Requirement —
Gather every line in the entries below that contains the word "accomplish".
— begin Data for this exercise —
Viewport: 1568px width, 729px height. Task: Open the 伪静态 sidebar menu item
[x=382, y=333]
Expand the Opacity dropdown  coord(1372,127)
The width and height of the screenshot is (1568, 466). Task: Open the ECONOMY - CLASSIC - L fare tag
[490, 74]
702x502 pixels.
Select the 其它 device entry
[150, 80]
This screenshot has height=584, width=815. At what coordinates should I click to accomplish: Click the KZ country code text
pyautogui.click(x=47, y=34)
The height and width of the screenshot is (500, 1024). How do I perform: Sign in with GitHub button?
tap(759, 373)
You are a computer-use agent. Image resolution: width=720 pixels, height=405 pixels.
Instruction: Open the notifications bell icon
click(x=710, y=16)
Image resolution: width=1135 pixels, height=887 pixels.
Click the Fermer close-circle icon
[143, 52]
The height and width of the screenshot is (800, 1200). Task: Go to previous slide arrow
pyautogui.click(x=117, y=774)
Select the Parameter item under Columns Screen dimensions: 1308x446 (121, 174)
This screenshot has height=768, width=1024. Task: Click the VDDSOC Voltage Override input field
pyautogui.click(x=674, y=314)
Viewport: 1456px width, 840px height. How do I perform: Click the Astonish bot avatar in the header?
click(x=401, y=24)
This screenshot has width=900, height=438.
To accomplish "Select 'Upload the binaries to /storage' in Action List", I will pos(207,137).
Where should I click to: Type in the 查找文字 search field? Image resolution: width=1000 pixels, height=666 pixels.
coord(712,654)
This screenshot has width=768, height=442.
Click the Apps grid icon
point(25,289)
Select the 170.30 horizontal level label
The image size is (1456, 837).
— end Data for this exercise —
Completed task —
This screenshot has height=584, width=815. At what coordinates should I click to accomplish: Click the KZ country code text
To accomplish "Select 'Upload the binaries to /storage' in Action List", I will pos(207,137).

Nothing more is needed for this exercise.